Being boring has put billionaire Li Ka-shing in a higher-risk position.
Li, who earned the moniker Superman for his canny investing, has spent years building an empire that's almost like a trust. CK Hutchison Holdings Ltd. and Cheung Kong Property Holdings Ltd., which reported full-year results Wednesday, get most of their earnings from staid but stable assets such as infrastructure, telecoms and utilities. But being dull is coming at a cost. While shares of both rallied on Thursday, they've underperformed the broader market over the past 12 months.
In his hunt for steady cash flows, Li is quite often locking horns with regulators, especially in Australia, where his bid to buy Duet Group is still pending approval from the Foreign Investment Review Board. And the political climate there doesn't look great, considering the government in August blocked Cheung Kong Infrastructure Holdings Ltd. and State Grid Corp. of China from buying a majority stake in state-owned power network Ausgrid.
In Europe, meanwhile, authorities in May stymied Li's plans to buy U.K. carrier O2, while his Three business lags in its share of U.K. mobile subscriptions.
Last June's Brexit vote has also made Li vulnerable to a weaker pound. CK Hutchison, whose 2016 full-year net income came in at HK$33 billion ($4.3 billion), slightly beating estimates, said the impact of Brexit negotiations, as well as new U.S. presidential policies plus upcoming elections across Europe, "remain unknown and could affect the economic environment of countries in which the group operates."
Thanks to a merger with one of its rivals, CK Hutchison's telecoms business in Italy has been performing very well, but further upheaval could lead to a slowdown in European demand that would particularly hurt ports and retail.
All the while, other opportunities aren't being exploited as much as they might be. Those include real estate in Hong Kong -- since November, CK Property has been consistently outbid by China's HNA Group Co. on land plots in Kowloon -- and a potential retail IPO in the city.
Investors may take some small comfort in Li's attitude toward dividends. Although CK Hutchison's average payout ratio trails those of many other Hong Kong-listed conglomerates, its final dividend per share of HK$1.95 was increased from HK$1.85 a year earlier, while CK Property agreed to raise the payout to HK$1.15 a share versus HK$1.05 12 months ago. Li also said there was a high chance the group could raise dividends in the future.

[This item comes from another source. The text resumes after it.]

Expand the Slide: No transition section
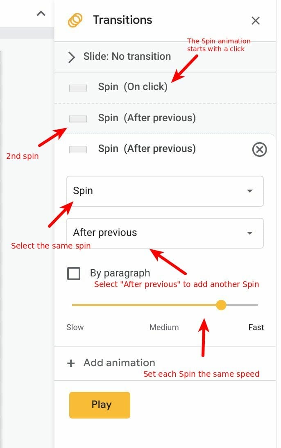Viewport: 281px width, 448px height. (x=165, y=57)
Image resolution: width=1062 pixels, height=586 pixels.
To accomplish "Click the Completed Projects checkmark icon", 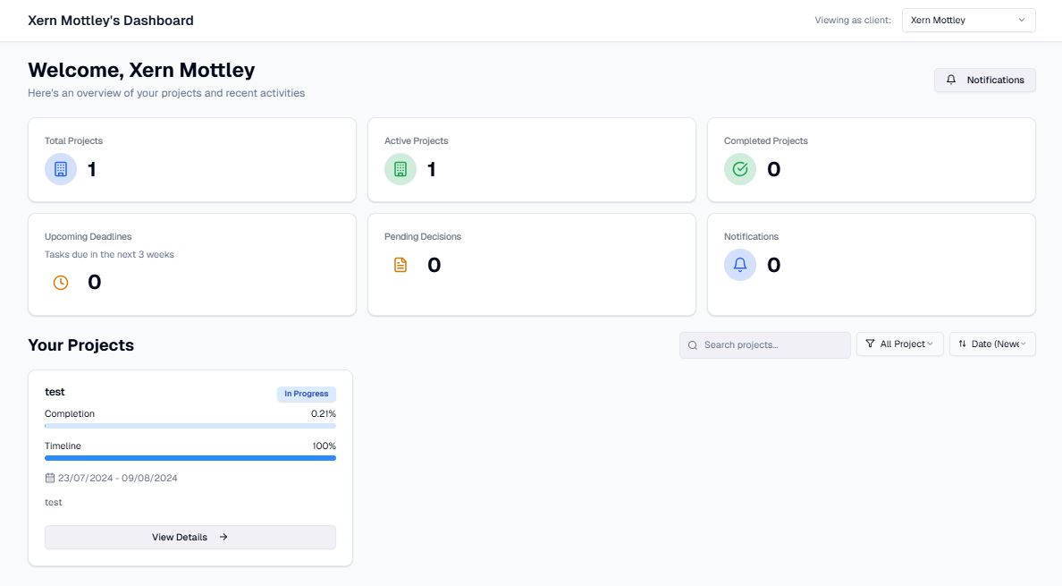I will [740, 168].
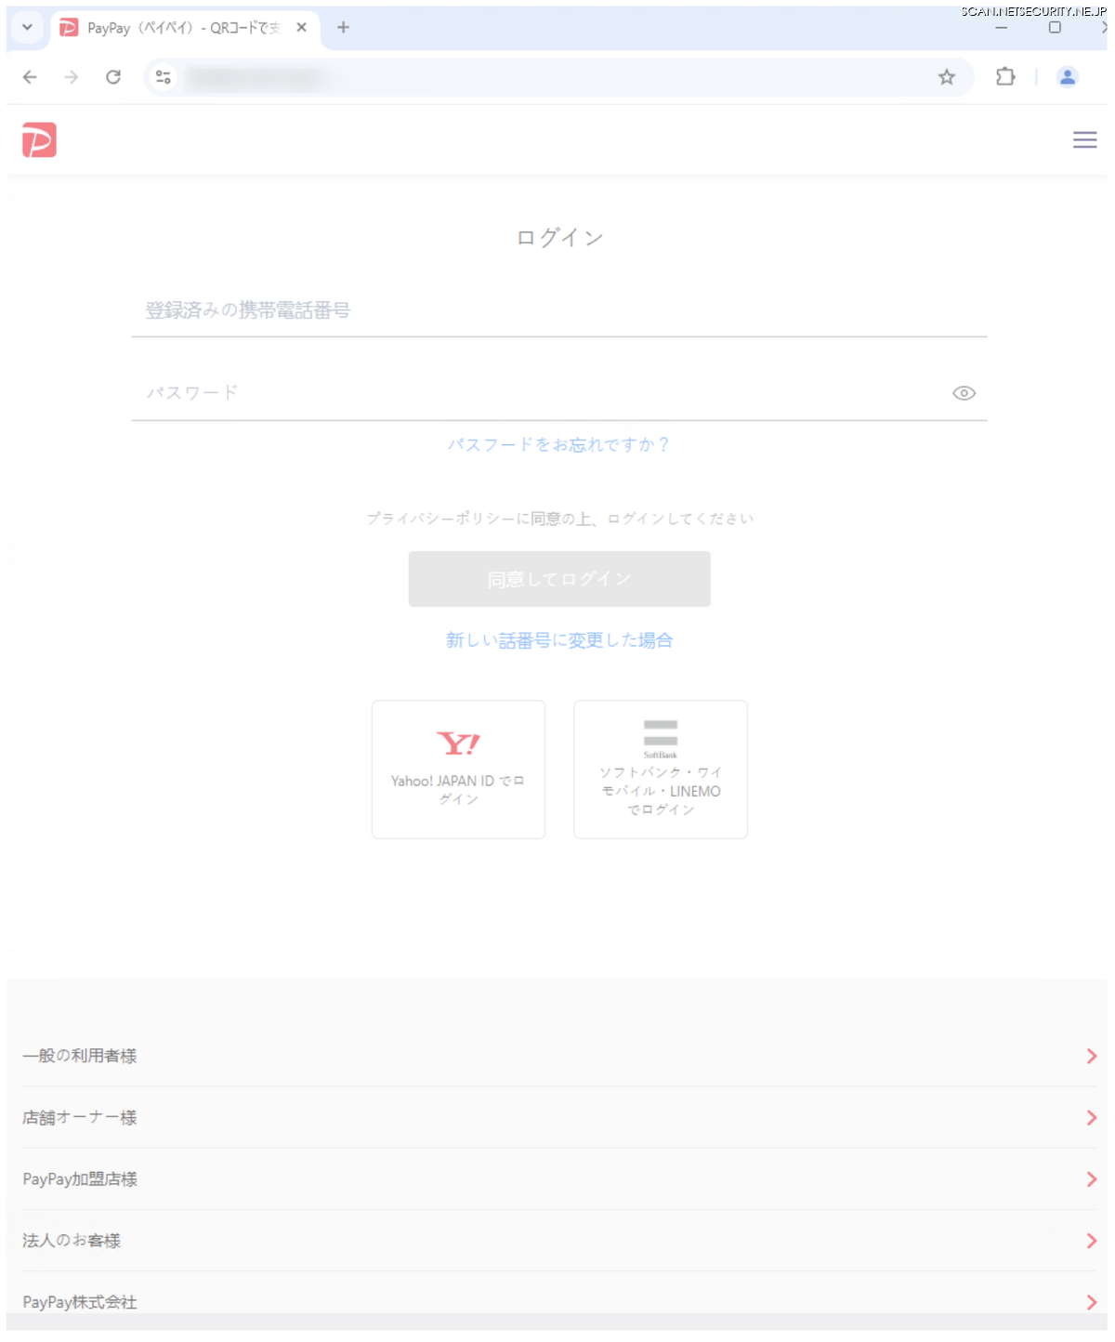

More excitement, however, may be found elsewhere.
Real estate in Hong Kong is hot and developers have benefited from a resurgent property market that has defied government cooling measures. Li said on Wednesday that Hong Kong housing prices have little chance to fall, although CK Property will have to work hard to ensure it snares a decent share of what is a shrinking land bank in one of the world's least affordable cities. CK Property's underlying profit, which excludes gains from real-estate revaluations and deferred taxes, increased to HK$18 billion, versus the average analyst estimate of HK$18.2 billion.
Investors could also reap a nice cash payout if CK Hutchison were to spin off its retail business. A.S. Watson & Co. is that company's biggest source of revenue, though not profit. A 25 percent stake was sold to Temasek Holdings Pte in 2014 and a plan to list the supermarkets-to-drugstores business since aborted.
It's true that retail has been tough in Hong Kong, and Li said the business got worse over the course of the year. But it makes up the largest single component of CK Hutchison's revenue, and the health and beauty segment in particular is showing encouraging rates of growth. CK Hutchison said its retail division plans net openings of more than 1,000 stores in 2017, with 65 percent of those in health and beauty in mainland China and Asia.
Li dismissed suggestions of any Watson spinoff on Wednesday but it might be time to consider reviving those sale blueprints. At any rate, it would divert some attention away from his other adventures in telecoms and utilities.
This column does not necessarily reflect the opinion of Bloomberg LP and its owners.